En la tercera y última entrega examinaremos la condición de ciudadanía de la mujer, la semiótica del género y el porqué de parecer ser para ser.

El peligro de decir género por sexo, o convertir el sexo en género, es, semiótica mediante, hacer de la apariencia realidad y es convertir la realidad en apariencia

Feminismo de la igualdad, basado en la diferencia

Clara Serra ha dejado escrito un enjundioso artículo (El País, 12 de diciembre de 2023) en torno a Amelia Valcárcel y a su maestra en el feminismo, la filósofa Celia Amorós.

Sitúa a ambas filósofas en lo mejor de la tradición ilustrada, al frente de lo que denomina “feminismos de la igualdad”, advirtiendo que “La historia reciente del feminismo en nuestro país no se entendería sin hacernos cargo de la hegemonía que ha tenido una corriente de pensamiento que ha ocupado durante décadas posiciones clave en la universidad española, [llegando] a alcanzar una importante influencia política e institucional” (todas las citas de este capítulo, excepto aviso contrario, lo son del artículo citado).
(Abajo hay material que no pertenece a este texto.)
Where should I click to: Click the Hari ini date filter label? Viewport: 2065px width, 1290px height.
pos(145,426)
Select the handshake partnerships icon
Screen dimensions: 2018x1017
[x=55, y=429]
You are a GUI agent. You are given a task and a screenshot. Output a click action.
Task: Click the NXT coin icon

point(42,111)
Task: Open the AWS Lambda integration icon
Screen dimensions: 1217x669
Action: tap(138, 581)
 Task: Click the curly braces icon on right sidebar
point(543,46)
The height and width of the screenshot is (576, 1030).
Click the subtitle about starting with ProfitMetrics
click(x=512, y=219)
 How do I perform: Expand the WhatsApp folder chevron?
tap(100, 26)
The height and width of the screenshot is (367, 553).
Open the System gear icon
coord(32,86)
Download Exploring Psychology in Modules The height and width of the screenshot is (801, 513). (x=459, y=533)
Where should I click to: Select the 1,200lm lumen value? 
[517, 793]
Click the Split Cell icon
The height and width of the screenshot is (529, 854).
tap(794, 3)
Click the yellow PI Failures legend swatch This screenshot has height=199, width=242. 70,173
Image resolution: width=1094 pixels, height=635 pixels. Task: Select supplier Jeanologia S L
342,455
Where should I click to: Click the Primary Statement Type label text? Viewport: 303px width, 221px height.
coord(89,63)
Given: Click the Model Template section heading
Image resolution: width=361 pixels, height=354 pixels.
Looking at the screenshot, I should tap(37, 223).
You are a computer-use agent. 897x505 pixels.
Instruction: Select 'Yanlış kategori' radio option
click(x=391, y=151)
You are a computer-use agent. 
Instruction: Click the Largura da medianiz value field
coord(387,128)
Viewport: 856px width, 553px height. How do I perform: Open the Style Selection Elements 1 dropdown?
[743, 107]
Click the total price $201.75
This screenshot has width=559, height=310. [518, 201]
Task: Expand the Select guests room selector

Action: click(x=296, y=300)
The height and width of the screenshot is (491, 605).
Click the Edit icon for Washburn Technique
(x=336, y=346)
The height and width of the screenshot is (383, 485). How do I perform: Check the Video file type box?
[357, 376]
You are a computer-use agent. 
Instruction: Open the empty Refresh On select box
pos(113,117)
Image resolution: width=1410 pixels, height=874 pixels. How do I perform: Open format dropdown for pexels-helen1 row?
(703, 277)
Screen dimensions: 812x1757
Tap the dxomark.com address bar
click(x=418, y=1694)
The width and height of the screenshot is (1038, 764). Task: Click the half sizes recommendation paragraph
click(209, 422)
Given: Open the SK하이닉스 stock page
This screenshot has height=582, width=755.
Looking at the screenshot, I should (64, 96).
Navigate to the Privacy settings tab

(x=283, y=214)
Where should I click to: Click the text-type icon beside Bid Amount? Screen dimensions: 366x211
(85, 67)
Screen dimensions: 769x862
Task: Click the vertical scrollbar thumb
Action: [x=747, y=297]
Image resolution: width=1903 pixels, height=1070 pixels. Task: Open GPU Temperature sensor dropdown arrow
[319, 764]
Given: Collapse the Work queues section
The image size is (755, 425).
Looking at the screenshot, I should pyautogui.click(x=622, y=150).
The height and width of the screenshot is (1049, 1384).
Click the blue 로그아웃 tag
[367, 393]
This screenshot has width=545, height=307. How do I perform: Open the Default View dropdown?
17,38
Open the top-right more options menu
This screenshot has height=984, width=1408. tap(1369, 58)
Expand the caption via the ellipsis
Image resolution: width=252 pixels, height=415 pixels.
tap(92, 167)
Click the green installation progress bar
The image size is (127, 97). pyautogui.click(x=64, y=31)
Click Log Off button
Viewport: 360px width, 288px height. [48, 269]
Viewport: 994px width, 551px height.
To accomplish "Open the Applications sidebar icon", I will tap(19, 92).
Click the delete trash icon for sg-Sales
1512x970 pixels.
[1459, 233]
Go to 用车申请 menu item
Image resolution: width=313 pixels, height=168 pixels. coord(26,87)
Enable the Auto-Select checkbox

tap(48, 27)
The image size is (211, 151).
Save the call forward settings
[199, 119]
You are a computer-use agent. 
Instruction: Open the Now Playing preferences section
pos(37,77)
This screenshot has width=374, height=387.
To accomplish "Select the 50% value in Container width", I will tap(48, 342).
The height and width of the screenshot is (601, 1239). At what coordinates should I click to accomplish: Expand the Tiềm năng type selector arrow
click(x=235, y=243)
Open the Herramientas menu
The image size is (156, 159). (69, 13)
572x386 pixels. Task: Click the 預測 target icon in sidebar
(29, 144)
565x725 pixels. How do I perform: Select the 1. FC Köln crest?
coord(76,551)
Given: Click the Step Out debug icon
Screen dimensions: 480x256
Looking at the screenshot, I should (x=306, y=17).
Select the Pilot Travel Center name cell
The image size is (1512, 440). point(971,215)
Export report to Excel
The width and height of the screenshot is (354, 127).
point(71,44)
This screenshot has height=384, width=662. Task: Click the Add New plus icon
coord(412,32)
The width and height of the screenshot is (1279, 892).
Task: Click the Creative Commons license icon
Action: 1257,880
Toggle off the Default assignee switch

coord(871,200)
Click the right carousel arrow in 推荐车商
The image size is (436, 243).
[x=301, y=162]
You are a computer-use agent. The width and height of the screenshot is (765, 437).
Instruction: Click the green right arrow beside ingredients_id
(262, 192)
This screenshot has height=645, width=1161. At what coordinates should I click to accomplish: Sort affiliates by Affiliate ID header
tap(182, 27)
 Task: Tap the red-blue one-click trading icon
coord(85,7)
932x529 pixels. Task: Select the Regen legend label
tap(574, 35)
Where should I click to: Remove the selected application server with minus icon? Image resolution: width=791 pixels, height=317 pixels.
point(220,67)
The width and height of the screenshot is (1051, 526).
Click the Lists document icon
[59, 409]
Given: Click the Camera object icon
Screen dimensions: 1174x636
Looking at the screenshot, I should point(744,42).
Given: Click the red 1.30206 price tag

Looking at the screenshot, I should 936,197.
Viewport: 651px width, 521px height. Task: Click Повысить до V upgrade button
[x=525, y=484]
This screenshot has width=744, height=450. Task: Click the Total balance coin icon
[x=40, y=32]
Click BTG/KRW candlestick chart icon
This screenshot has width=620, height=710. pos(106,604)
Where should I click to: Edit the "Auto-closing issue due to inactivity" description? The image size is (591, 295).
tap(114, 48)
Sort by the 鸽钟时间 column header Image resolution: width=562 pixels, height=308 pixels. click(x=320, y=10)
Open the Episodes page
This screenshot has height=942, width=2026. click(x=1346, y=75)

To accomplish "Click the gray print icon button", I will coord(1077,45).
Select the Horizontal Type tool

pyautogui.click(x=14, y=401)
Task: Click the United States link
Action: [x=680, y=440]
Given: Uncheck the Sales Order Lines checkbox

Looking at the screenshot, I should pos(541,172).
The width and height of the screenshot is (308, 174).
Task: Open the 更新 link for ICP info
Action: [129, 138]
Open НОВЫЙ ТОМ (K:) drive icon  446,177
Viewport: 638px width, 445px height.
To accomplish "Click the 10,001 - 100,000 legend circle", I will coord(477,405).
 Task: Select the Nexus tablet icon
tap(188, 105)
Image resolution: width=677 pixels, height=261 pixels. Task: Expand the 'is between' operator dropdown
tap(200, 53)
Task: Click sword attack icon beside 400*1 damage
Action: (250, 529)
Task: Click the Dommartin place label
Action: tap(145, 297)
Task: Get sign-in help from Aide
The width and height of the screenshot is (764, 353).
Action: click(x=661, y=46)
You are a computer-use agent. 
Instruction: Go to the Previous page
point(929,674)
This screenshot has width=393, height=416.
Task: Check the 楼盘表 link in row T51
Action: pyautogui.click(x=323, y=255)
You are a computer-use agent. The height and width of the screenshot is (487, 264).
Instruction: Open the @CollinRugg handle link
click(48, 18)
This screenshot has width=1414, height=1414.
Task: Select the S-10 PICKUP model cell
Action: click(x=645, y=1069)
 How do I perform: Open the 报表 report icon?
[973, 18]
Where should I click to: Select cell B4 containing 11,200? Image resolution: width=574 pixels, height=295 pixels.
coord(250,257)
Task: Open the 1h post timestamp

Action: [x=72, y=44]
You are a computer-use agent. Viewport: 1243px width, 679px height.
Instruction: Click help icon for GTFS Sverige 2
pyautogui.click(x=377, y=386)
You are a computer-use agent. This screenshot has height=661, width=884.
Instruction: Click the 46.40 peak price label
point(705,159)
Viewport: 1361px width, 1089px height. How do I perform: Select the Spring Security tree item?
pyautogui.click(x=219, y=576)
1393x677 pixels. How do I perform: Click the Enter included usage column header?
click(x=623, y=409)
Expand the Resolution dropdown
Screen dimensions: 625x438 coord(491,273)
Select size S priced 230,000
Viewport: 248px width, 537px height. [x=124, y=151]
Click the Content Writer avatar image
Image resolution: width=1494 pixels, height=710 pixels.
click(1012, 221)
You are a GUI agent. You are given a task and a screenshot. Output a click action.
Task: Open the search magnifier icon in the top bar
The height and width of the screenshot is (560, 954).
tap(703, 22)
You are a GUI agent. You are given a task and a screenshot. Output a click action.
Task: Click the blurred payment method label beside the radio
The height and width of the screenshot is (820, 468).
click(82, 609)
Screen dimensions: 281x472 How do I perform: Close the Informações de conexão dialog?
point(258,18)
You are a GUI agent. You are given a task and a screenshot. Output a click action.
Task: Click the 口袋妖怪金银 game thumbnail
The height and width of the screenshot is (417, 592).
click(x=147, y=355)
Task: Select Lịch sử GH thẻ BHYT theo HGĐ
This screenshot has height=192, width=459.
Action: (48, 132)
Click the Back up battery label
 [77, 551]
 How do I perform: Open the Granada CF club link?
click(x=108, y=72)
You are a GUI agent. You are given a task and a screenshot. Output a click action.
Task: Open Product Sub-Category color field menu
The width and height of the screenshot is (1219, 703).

De Amorós, pero especialmente de Valcárcel, Serra aprecia, y con ella acordamos en apreciar, una crítica al esencialismo, a todo intento de connotar el concepto de “mujer” con una identidad granítica, colectiva, boscosa. Bloque homogéneo en el que muy gustosamente el patriarcado y las derechas ubican a la mujer -pensemos, según nos recuerda Ruth Toledano, aquello tan casposo de “A mí me gusta que la mujer sea mujer mujer” del expresidente AznarelDiario.es, 13/01/2013-, una identidad esencialista que las “vuelve seriales, indiferenciables e indiscernibles”.

Renunciar a una esencia, a una identidad esencialista va -debe ir- parejo a exigir la individuación, el derecho a la diferencia, la muy total libertad de ser mala persona. Y aquí Valcárcel, con su reivindicación del “derecho al mal”, con su advertencia sobre considerar a las mujeres, como un bloque, nos recuerda que pensarlas, a las mujeres, como un todo, un colectivo y predicar de todas ellas que son (y por ello, que deben ser o fallarán en tanto que mujer) “más pacíficas o más cuidadosas, menos competitivas o violentas, más solidarias o generosas” no es si no la peor trampa dialéctica del patriarcado.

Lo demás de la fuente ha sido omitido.